The foregoing is only the preferred embodiments of the present invention, be not limited to the present invention, for thisFor skilled person, the present invention can have various change and change.All spirit in the present inventionAny modification, equivalent substitution and improvement etc. with being made within principle, should be included in the present invention'sWithin protection domain.

Claims

1. a crawler system, it is characterised in that including:

Page analyzer, for being analyzed webpage, and obtains the IP of webpage from dns serverAddress, generates and crawls task；

Task module, for storing task queue by the described task that crawls；And

Reptile module, crawls task described in obtaining from described task module, crawls webpage numberAccording to.

Crawler system the most according to claim 1, it is characterised in that described web page analysisDevice and described reptile module perform in different processes or thread.

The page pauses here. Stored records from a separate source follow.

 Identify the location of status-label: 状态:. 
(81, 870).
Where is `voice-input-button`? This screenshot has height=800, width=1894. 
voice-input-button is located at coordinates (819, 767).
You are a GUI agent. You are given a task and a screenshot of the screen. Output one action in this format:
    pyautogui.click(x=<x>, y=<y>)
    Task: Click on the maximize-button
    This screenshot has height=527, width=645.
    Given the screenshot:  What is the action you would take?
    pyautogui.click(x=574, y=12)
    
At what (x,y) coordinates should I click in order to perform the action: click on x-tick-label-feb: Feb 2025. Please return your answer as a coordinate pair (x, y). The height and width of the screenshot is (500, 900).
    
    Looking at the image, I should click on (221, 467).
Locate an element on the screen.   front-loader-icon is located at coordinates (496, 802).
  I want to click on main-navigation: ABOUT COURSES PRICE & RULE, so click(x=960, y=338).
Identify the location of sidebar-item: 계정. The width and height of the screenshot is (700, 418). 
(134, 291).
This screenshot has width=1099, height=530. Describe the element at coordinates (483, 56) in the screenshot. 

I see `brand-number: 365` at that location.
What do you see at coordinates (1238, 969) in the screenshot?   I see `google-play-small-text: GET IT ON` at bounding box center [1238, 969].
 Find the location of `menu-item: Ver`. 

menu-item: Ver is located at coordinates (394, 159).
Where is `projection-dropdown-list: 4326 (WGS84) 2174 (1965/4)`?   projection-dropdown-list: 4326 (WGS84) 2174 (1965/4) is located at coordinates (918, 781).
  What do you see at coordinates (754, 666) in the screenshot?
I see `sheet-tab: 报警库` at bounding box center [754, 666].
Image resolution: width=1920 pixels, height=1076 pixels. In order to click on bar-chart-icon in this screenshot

Crawler system the most according to claim 2, it is characterised in that described reptile is analyzedDevice is in local cache webpage URL address and the mapping relations of IP address, and is preserved by illegal domain nameTo blacklist.

Crawler system the most according to claim 1, it is characterised in that described reptile moduleIncluding:

First scheduling unit, crawls task described in obtaining from described task queue, is distributed to manyIndividual work queue；

Crawl unit, described in obtaining from described work queue, crawl task, climb according to describedThe task that takes crawls described web data from WEB server；

Dispensing unit, for configuring described first scheduling unit according to configuration file and crawling unit.

Crawler system the most according to claim 4, it is characterised in that described task queueWith work queue by REDIS database purchase.

Crawler system the most according to claim 4, it is characterised in that described dispensing unitStart multiple thread perform described first scheduling unit and described crawl unit, described in one, crawl listThe corresponding described work queue of the thread of unit.

Crawler system the most according to claim 1, it is characterised in that described web page analysisDevice includes:

Second scheduler module, is used for obtaining described web data, and extracts according to described web dataWebpage URL；

DNS operational module, for obtaining IP ground according to described webpage URL from described dns serverLocation, and crawl task described in generation；

Pushing module, for storing described task module by the described task that crawls.

Crawler system the most according to claim 1, it is characterised in that described in crawl taskIncluding IP address, URL address, crawl the degree of depth.

9. a reptile method, including:

Web page analysis step: webpage is analyzed, and the IP of webpage is obtained from dns serverAddress, generates and crawls task, and the described task that crawls is stored task queue；And

Crawl step: crawl task described in obtaining from described task queue, crawl web data.

Reptile method the most according to claim 9, it is characterised in that described web page analysisStep and the described step that crawls perform in different processes or thread.

11. reptile methods according to claim 9, also include: at local cache webpage URLAddress and the mapping relations of IP address, and illegal domain name is saved in blacklist.

12. reptile methods according to claim 9, it is characterised in that described task queueWith work queue by REDIS database purchase.

13. reptile methods according to claim 9, it is characterised in that described in crawl stepStart multiple thread and crawl web data.

14. reptile methods according to claim 9, it is characterised in that described in crawl taskIncluding IP address, URL address, crawl the degree of depth.